▶ Document segment

## begin

The limitation to a page dates back to commit 6d16c2f88f2a in 2009,
which was the first implementation of this function. I don't think
there's a particular reason for that value beyond that it was
probably a convenient value that was assumed to be likely "big enough".

I think the idea with this bounce-buffer has always been that this
isn't really a code path we expected to end up in very often --
it's supposed to be for when devices are doing DMA, which they
will typically be doing to memory (backed by host RAM), not
devices (backed by MMIO and needing a bounce buffer). So the
whole mechanism is a bit "last fallback to stop things breaking
entirely".

The address_space_map() API says that it's allowed to return
a subset of the range you ask for, so if the virtio code doesn't
cope with the minimum being set to TARGET_PAGE_SIZE then either
we need to fix that virtio code or we need to change the API
of this function. (But I think you will also get a reduced
range if you try to use it across a boundary between normal
host-memory-backed RAM and a device MemoryRegion.)

thanks
-- PMM
Heinrich Schuchardt Feb. 28, 2024, 7:07 p.m. UTC | #4
On 28.02.24 19:39, Peter Maydell wrote:
> On Wed, 28 Feb 2024 at 18:28, Heinrich Schuchardt
> <heinrich.schuchardt@canonical.com> wrote:
>>
>> On 28.02.24 16:06, Philippe Mathieu-Daudé wrote:
>>> Hi Heinrich,
>>>
>>> On 28/2/24 13:59, Heinrich Schuchardt wrote:
>>>> virtqueue_map_desc() is called with values of sz exceeding that may
>>>> exceed
>>>> TARGET_PAGE_SIZE. sz = 0x2800 has been observed.
>>>>
>>>> We only support a single bounce buffer. We have to avoid
>>>> virtqueue_map_desc() calling address_space_map() multiple times.
>>>> Otherwise
>>>> we see an error
>>>>
>>>>       qemu: virtio: bogus descriptor or out of resources
>>>>
>>>> Increase the minimum size of the bounce buffer to 0x10000 which matches
>>>> the largest value of TARGET_PAGE_SIZE for all architectures.
>>>>
>>>> Signed-off-by: Heinrich Schuchardt <heinrich.schuchardt@canonical.com>
>>>> ---
>>>> v2:
>>>>      remove unrelated change
>>>> ---
>>>>    system/physmem.c | 8 ++++++--
>>>>    1 file changed, 6 insertions(+), 2 deletions(-)

## end

▶ Problem
Extend the bounce-buffer discussion, starting after its final line. The material is separate from the bounce-buffer discussion and stands on its own.

▶ Data segment
## begin

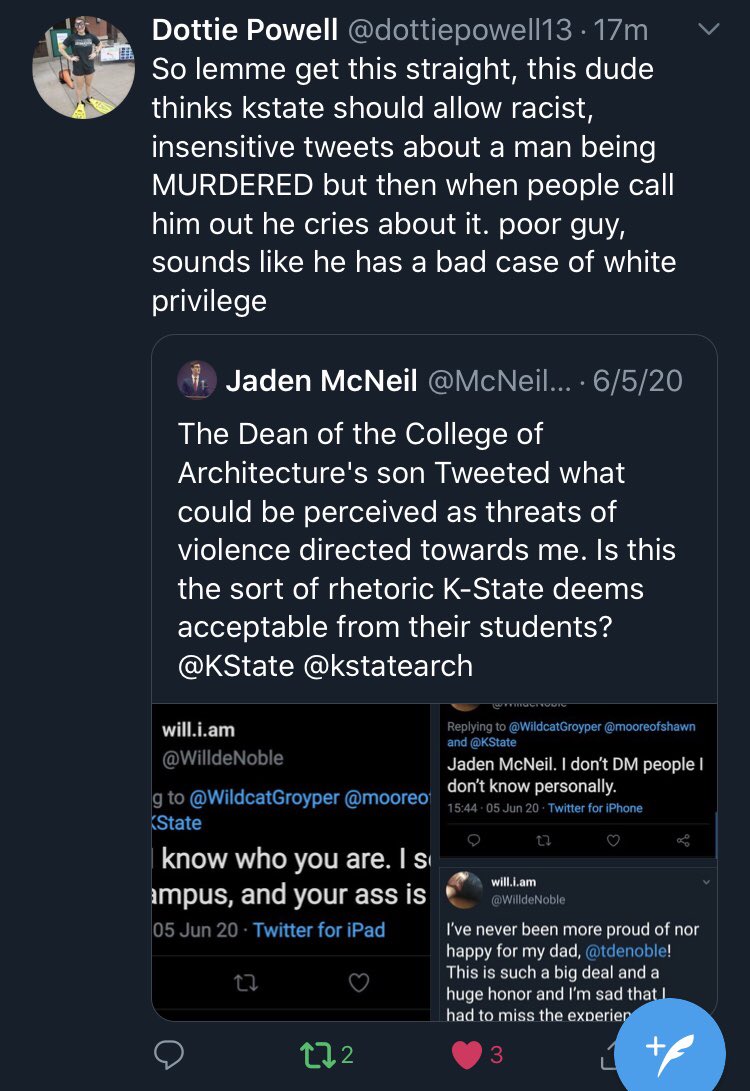View the bottom-right will.i.am tweet image
The height and width of the screenshot is (1091, 750).
(x=575, y=943)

## end

▶ Output below
>>>>
>>>> diff --git a/system/physmem.c b/system/physmem.c
>>>> index e3ebc19eef..3c82da1c86 100644
>>>> --- a/system/physmem.c
>>>> +++ b/system/physmem.c
>>>> @@ -3151,8 +3151,12 @@ void *address_space_map(AddressSpace *as,
>>>>                *plen = 0;
>>>>                return NULL;
>>>>            }
>>>> -        /* Avoid unbounded allocations */
>>>> -        l = MIN(l, TARGET_PAGE_SIZE);
>>>> +        /*
>>>> +         * There is only one bounce buffer. The largest occuring
>>>> value of
>>>> +         * parameter sz of virtqueue_map_desc() must fit into the bounce
>>>> +         * buffer.
>>>> +         */
>>>> +        l = MIN(l, 0x10000);
>>>
>>> Please define this magic value. Maybe ANY_TARGET_PAGE_SIZE or
>>> TARGETS_BIGGEST_PAGE_SIZE?
>>>
>>> Then along:
>>>     QEMU_BUILD_BUG_ON(TARGET_PAGE_SIZE <= TARGETS_BIGGEST_PAGE_SIZE);
>>
>> Thank you Philippe for reviewing.
>>
>> TARGETS_BIGGEST_PAGE_SIZE does not fit as the value is not driven by the
>> page size.
>> How about MIN_BOUNCE_BUFFER_SIZE?
>> Is include/exec/memory.h the right include for the constant?
>>
>> I don't think that TARGET_PAGE_SIZE has any relevance for setting the
>> bounce buffer size. I only mentioned it to say that we are not
>> decreasing the value on any existing architecture.
>>
>> I don't know why TARGET_PAGE_SIZE ever got into this piece of code.
>> e3127ae0cdcd ("exec: reorganize address_space_map") does not provide a
>> reason for this choice. Maybe Paolo remembers.
> 
> The limitation to a page dates back to commit 6d16c2f88f2a in 2009,
> which was the first implementation of this function. I don't think
> there's a particular reason for that value beyond that it was
> probably a convenient value that was assumed to be likely "big enough".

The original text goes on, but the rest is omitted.